Cuando el general Gómez mandaba desde Maracay, el salario de un campesino con alpargatas rotas era de un bolívar diario, unos 10 dólares al mes. Hoy, un siglo más tarde, el país con las reservas de petróleo pesado más grande del mundo cuenta con un salario mínimo mensual de uno o quizás dos dólares.

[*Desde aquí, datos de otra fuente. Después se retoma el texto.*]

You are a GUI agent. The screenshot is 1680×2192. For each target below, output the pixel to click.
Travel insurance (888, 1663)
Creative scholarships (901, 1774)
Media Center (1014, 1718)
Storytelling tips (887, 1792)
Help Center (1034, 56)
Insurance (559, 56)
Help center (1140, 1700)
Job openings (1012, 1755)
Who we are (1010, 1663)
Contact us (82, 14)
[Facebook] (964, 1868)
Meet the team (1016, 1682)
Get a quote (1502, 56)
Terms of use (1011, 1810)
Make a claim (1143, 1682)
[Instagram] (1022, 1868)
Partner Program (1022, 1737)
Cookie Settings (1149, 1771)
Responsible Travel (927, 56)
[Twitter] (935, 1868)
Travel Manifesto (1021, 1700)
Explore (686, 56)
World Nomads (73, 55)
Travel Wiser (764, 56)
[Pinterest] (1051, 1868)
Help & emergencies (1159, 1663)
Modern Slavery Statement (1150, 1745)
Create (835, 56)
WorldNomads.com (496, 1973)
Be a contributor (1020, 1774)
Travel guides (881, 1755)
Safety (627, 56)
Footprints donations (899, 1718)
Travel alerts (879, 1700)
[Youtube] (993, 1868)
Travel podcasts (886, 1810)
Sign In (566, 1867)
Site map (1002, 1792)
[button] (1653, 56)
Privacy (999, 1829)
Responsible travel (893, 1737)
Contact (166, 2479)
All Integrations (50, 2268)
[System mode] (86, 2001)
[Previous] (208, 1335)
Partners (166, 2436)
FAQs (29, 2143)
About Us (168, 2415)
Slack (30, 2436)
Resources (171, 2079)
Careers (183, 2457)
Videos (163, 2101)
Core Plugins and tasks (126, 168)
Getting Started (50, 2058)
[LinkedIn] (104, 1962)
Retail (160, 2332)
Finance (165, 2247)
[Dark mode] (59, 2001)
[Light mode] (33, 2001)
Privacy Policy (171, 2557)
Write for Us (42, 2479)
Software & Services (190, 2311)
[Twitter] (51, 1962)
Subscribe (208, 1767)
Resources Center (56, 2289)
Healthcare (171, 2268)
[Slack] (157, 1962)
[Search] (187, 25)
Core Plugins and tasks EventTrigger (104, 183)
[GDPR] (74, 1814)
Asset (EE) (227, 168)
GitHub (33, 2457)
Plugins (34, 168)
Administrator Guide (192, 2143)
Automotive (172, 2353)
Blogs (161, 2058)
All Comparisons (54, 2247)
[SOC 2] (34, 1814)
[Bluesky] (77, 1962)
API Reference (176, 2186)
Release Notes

¿Y qué se siembra?  ¿Bodegones?

Carlos Oteyza


Razones para maldecir

No hay agua, no hay luz, no hay gas, no hay medicinas, no hay gasolina, no he comido carne en tres meses, gano menos de dos dólares al mes, las remesas no alcanzan, el bolívar no existe, Bolívar no existe, estoy solito en esta casa, llevo cinco años sin ver a mis muchachitos, mi familia es WhatsApp; caminé kilómetros para ¿salvarme?, crucé trochas, no tengo pasaporte, mi título es inútil, ahora trabajo de cualquier cosa, no pude despedirme de mi abuela, no pude ir al entierro de mi papá; están presos los que tuitean, presos los que escriben, presos los que hablan, presos los que hacen, presos los que piensan, presos todos los que publiquemos hoy; murieron los que iban en el peñero hacia Trinidad, murieron los que atravesaron el desierto de Chile, murió una chamita que comió yuca amarga, murió mi profe de un balazo, murieron los jóvenes que marchaban, se me murió mi mamá en un hospital, se me murió el carajito de hambre, se están muriendo demasiados por el Covid, todos estamos muertos, nadie salió ileso de estos años, los que estamos adentro y los que vivimos afuera estamos igual de jodidos, por eso todos mentamos madre, por eso todos tenemos razones para maldecir, los maldecimos en cada oración, aunque nos acusen de sembrar odio, ¿quién inició el odio?

Mireya Tabuas


Papeles rodantes

Falta un papel, el nombre está incompleto, la naturalización parece una parodia ardua del nacer. Por eso se le da largas, ¿no fue suficiente con la versión original? Un miedo se incuba en soledad: al trámite, al portazo de la ley, a la razón de Estado. Después de varios años de adaptación pseudo-uterina en el país extranjero, sin embargo, hay que aprender a nacer y aprender a parodiarse. El nuevo, al cabo deseado nacimiento legal exige comprobar el ombligo legal anterior. Se procede con tiento casi renacentista, se busca un consulado. Pero el consulado ya no existe: la casa sigue ahí, no sus funciones. Nadie atiende el teléfono fijo ni el WhatsApp. Se contempla una ruina invisible, antes operativa que arquitectónica. El efecto por algún motivo no es de sorpresa sino de reconocimiento, la insinuación de una ciudadanía fantasmagórica. Nuestros papeles ruedan como la cabeza del Berlioz de Bulgákov en Moscú.